Nevertheless, while all this suggests that Bolan’s journey to pop glory might well have been undertaken in full view, it is perhaps the case that it becomes less easy to spot the glam way-markers the closer one gets to home. For, after his flirtation with garage rock, Bolan settles into life in an acoustic duo, alongside percussionist Steve Peregrin Took. Between 1967 and 1970, as Tyrannosaurus Rex, the duo would not sell many records, but their four albums would see them become “darlings of Britain’s hippie underground” (Stanley 328). Enthusiastically championed by the Radio One DJ John Peel, who would play their records and often insist that they be booked as support for his own gigs, Tyrannosaurus Rex achieved cult status. Marc Bolan might well have been a “limited musician” who “only knew seven chords,” but as Tony Visconti notes, “he was mesmerising and his audience was fiercely loyal” (qtd. in Chapman, “Waiting,” 49). It was Visconti who, in July 1968, produced the duo’s first LP, My People Were Fair and Had Sky in Their Hair . . . but Now They’re Content to Wear Stars on Their Brows. Recorded in just four days, the album seemed to capture the very psych-folk essence of Tyrannosaurus Rex on tracks like the six-minute closer “Frowning Atahuallpa (My Inca Love),” which featured John Peel reading a Bolan-penned children’s story and plenty of Hare Krishna chanting. Yet, the LP opened with the decidedly unchilled “Hot Rod Mama,” a basic blues rocker recounting a familiar blues story of ill treatment at the hands of a woman that made reference to “mustangs,” “motorcycles,” and “steel chrome.” Elsewhere on the record, “Chateau in Virginia Waters” was arguably more on message in its gentle parochialism and pastoralism; but then “Mustang Ford” returned to an apparently lifelong fascination with “carburetors” and “alligator leather” that would have made Chuck Berry proud. Add bass, drums, and electric guitar, and clearly neither this track nor “Hot Rod Mama” would have been out of place on Electric Warrior (1971) or The Slider (1972).

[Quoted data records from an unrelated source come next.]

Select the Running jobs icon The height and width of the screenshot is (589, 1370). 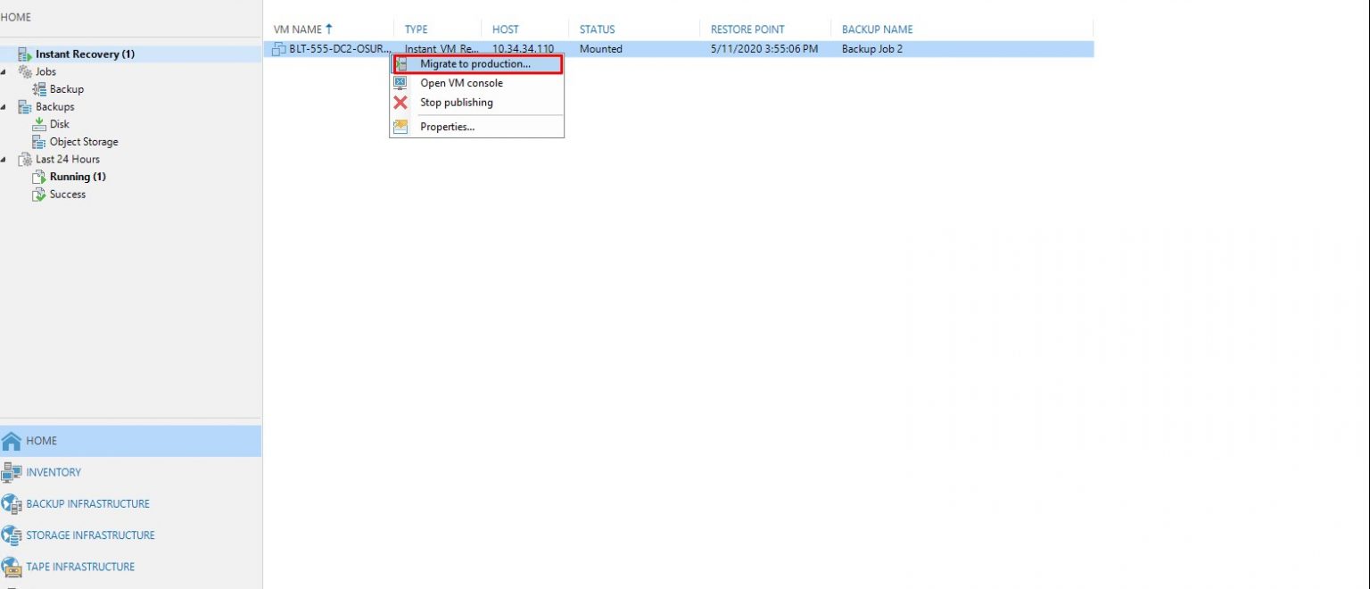click(39, 177)
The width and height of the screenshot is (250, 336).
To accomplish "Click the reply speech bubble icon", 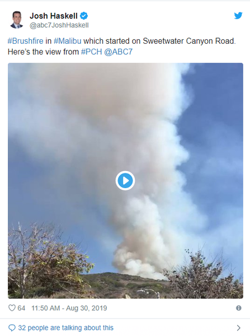I will coord(12,328).
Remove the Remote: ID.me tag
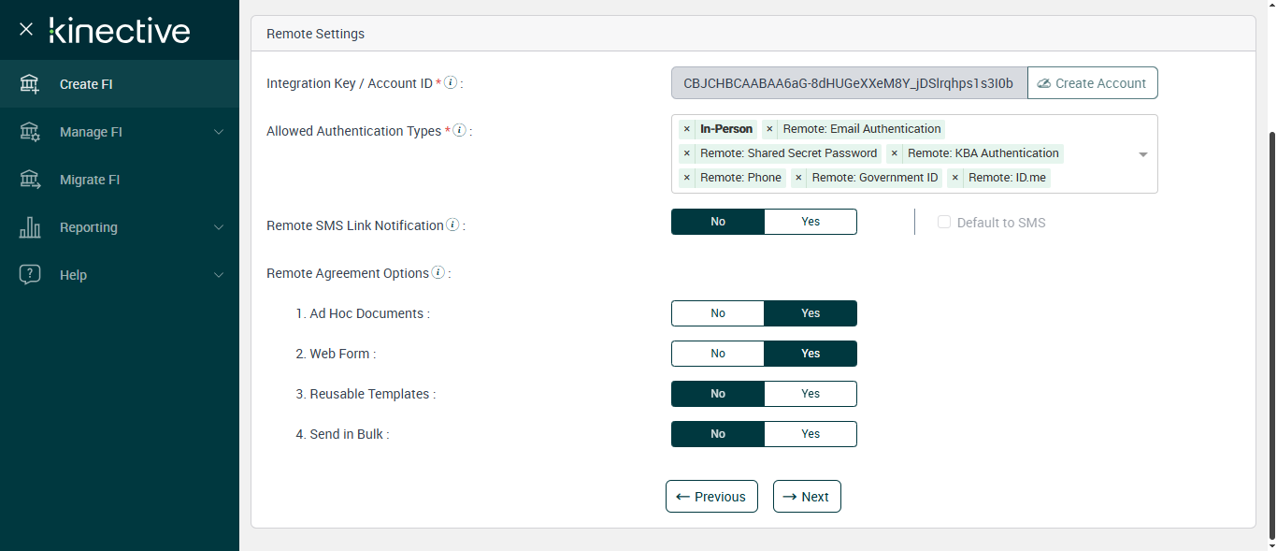Image resolution: width=1277 pixels, height=551 pixels. [x=954, y=178]
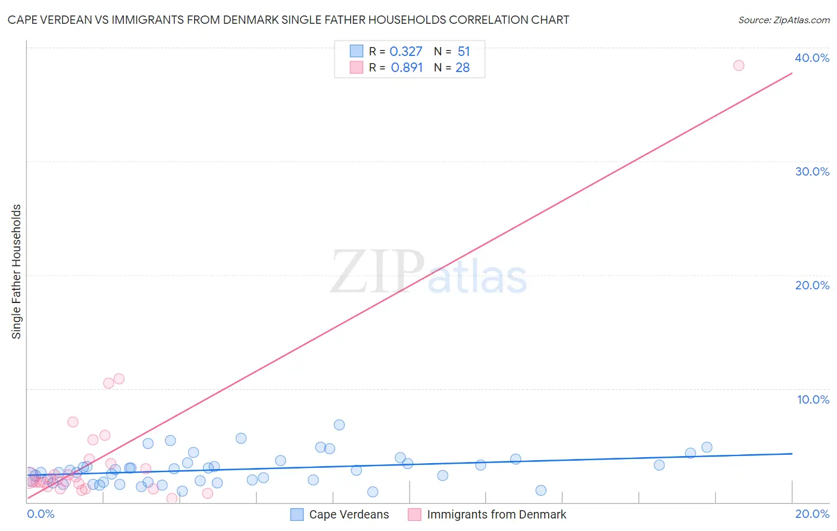Click the blue Cape Verdeans legend swatch

pyautogui.click(x=297, y=514)
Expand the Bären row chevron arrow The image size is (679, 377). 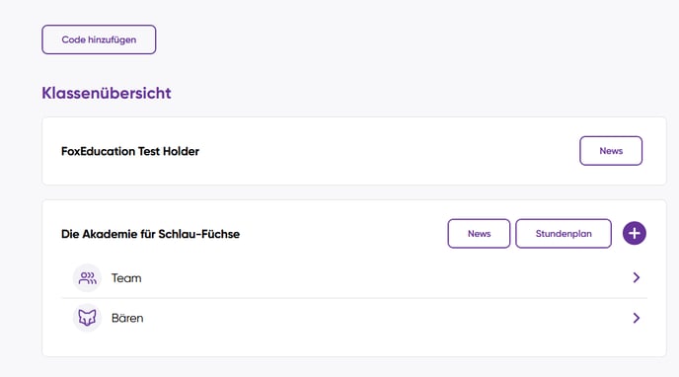coord(637,318)
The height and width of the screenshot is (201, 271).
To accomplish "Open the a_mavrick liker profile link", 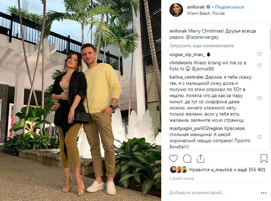I will click(222, 170).
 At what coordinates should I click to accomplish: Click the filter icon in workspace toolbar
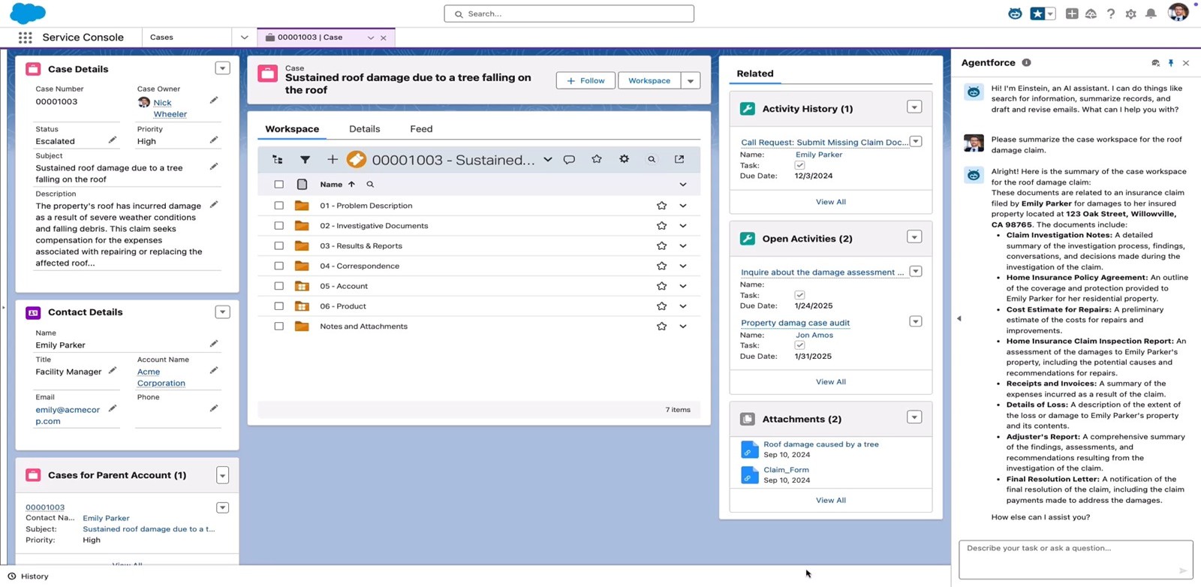click(305, 159)
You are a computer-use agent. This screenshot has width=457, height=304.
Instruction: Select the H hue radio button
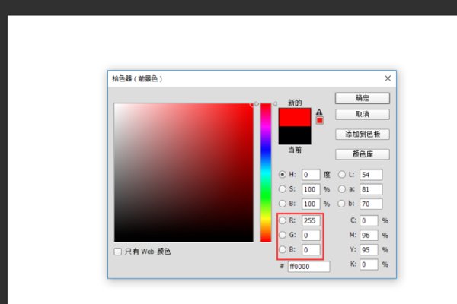pos(283,175)
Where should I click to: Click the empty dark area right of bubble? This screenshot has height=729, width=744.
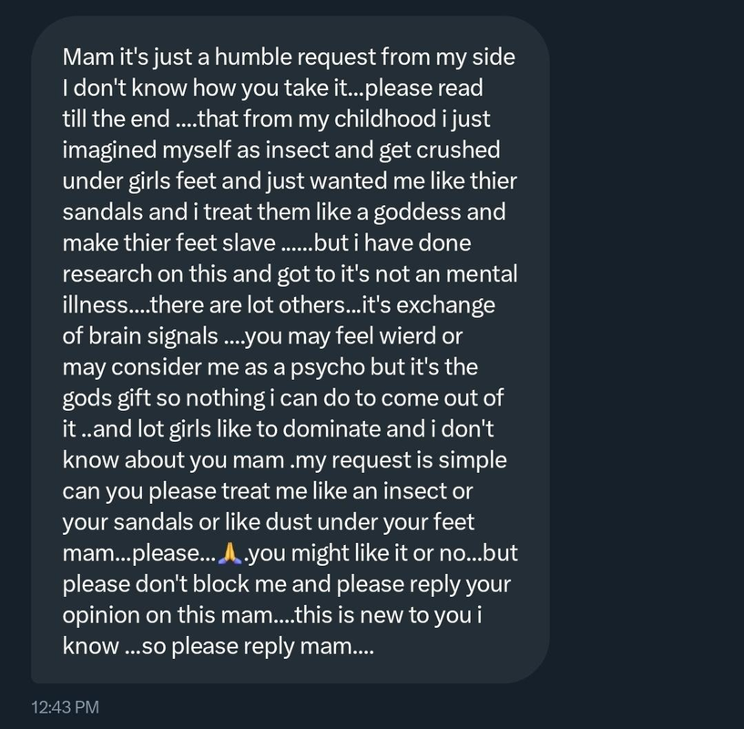pos(647,365)
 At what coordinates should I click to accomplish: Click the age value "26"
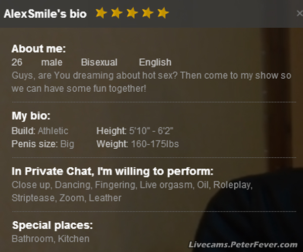(17, 62)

October 1968 saw the release of Prophets, Seers and Sages: The Angels of the Ages. It took just eighteen days to record. Unlike the previous LP, which had managed to scrape into the UK Top 20, this one failed to chart. Even the underground scene appeared to be (in) a different place in late 1968. So, if Bolan was such an opportunist, so desperate to be a star at all costs, one might ask why he persevered with this style of music. On Prophets, Seers and Sages, Peregrin Took played bongos, African drums, kazoos, and a Chinese gong on songs such as “Salamanda Palaganda,” “Trelawny Lawn,” “Aznageel the Mage,” and “Juniper Suction”! Commercial fortunes improved, however, with the May 1969 release of the noticeably less lo-fi—although by no means less “away with the fairies”—Unicorn (UK no. 12). “Cat Black (The Wizard’s Hat)” featured a piano, double-tracked vocals, and some emphatic drumming; while the droney groove of “She Was Born to Be My Unicorn” offered yet more evidence of the proto-glam in Bolan’s late ’60s material. These roots were also on show on the positively fuzz-drenched, anthemic single “King of the Rumbling Spires” (UK no. 44, summer 1969)—which featured Bolan on electric guitar for the very first time and Peregrin Took hammering out an Adam and the Ants–style tribal stomp on a full drum kit.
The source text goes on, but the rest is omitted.